Спустя примерно месяц Гена вернулся на работу в журнал.
* * *
Время болезни Гены стало хорошей проверкой наших знакомых на благожелательность, порядочность и истинность чувств наших друзей. Выяснилось, кто из них чего стоит.
В то время мы были очень дружны с семьей Б. Он, был кандидатом физико-математических наук, преподавал в пединституте, единственном в то время высшем учебном заведении в Сыктывкаре. Жена его работала в химической лаборатории Коми филиала АН СССР, в котором работала и я. С моего знакомства с нею и началась наша семейная дружба. Мы встречались каждое воскресенье за общим обедом у нас или у Б. Всегда находилось много общих тем для разговоров, отношения были теплыми, если не сказать – сердечными, во всяком случае, так мне казалось.
Но когда Гена оказался в больнице, Б. ни разу не навестили его. Мало того, как-то поздно вечером – звонок в дверь. Открываю – на пороге она, несколько навеселе:
– У тебя нет закурить?
– Ты же знаешь, что я не курю.
– А у Гены нет?
– Гена в больнице.
– Но, может быть, у него осталось дома какое-то курево?

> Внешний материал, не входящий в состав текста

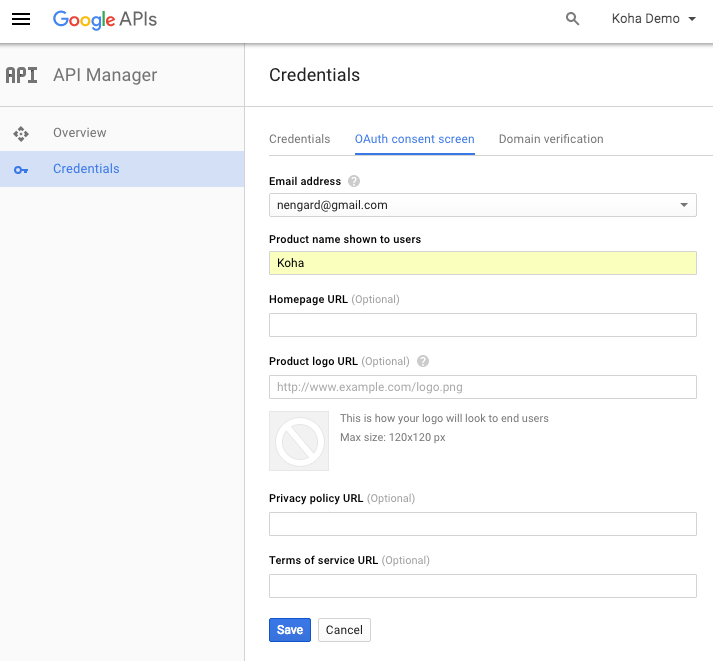Open the Domain verification tab

551,139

И ни слова о здоровье Геннадия. Я закрыла дверь. Навсегда.
Из писателей в больнице Гену навестил только Володя Попов. Для меня поведение его коллег было загадкой. Почему я так говорю? Объясню.

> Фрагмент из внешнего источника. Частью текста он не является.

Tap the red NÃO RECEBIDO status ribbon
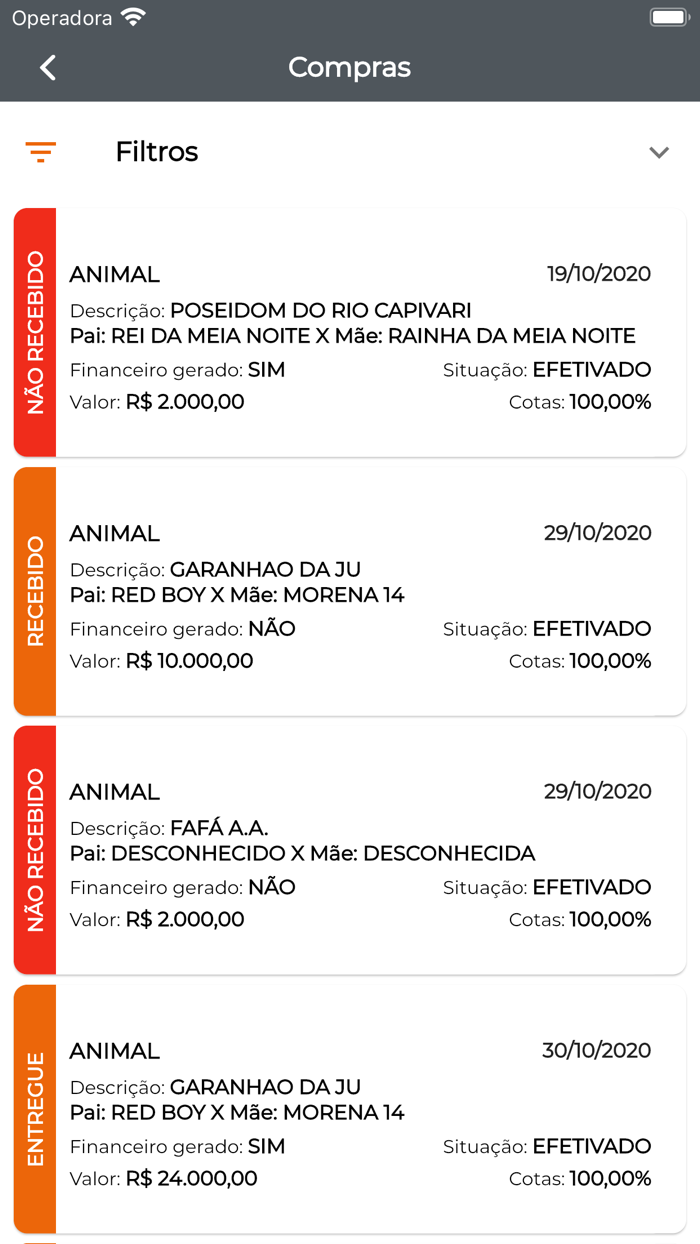Image resolution: width=700 pixels, height=1244 pixels. coord(35,330)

Приехав на работу в Сыктывкар, я продолжала занятия спортивной гимнастикой, и однажды сорвала себе на брусьях кожу с обеих ладоней. Когда на следующий день пришла на работу с перевязанными руками, все русские сотрудники с ужасом спрашивали у меня: «Что с руками?». И ни один коми ни о чем не спросил, словно они и не видели повязок на руках. Почему именно коми сделали вид, что со мной ничего не произошло? Сейчас-то я уже знаю, что они вели себя просто очень тактично, не хотели меня расспрашивать о явно неприятном для меня событии. Может быть, руководствуясь теми же соображениями, и писатели не навещали Гену, чтоб лишний раз не травмировать его? Не знаю. Загадка для меня осталась.
* * *
Примерно через год, когда Гена уже достаточно окреп после болезни, он впервые поехал работать в Дом творчества писателей в Малеевку. С непривычки, без семьи, ему там было не очень комфортно. Не успел уехать, – ему уже надоело, и вот что он пишет мне:
«Той, которая мне нравится больше, когда меня нет дома, – лучшие сны и мои поздравления с праздником! Также и детям – её и моим!

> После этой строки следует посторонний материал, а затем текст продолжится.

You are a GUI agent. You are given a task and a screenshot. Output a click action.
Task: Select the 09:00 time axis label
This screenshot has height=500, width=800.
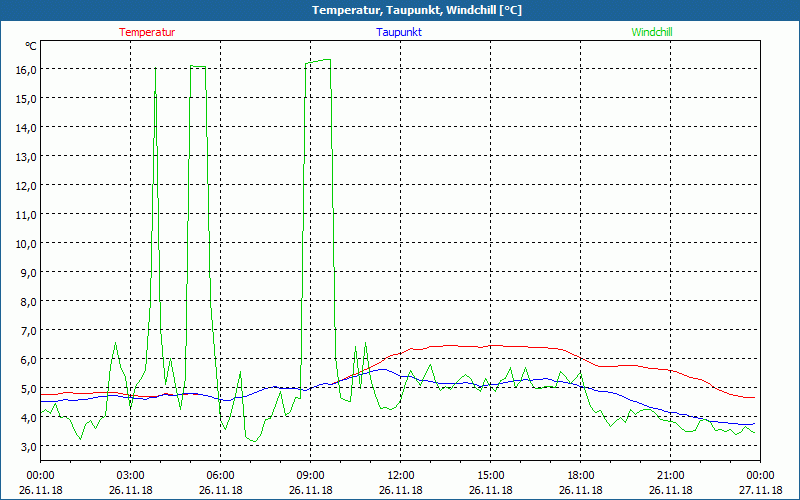click(x=310, y=475)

Галя, мне уже тут надоело. Хорошо кормят, тишина, удобства, и – один, согласись, что это невыносимо. Даже не хочется работать, так бы целыми днями играл в бильярд, чтоб забыться. Пришел к выводу, что нам бы не мешало пригласить, скажем, Григорьевну на месяц побыть с детьми, а самим – сюда. Или хотя бы ты дней на десять сюда приехала – взяла отпуск без содержания.
Желаю вам хорошо провести праздники, купить конфет, тортов и т.п., и выпить за меня. Я – за вас всех!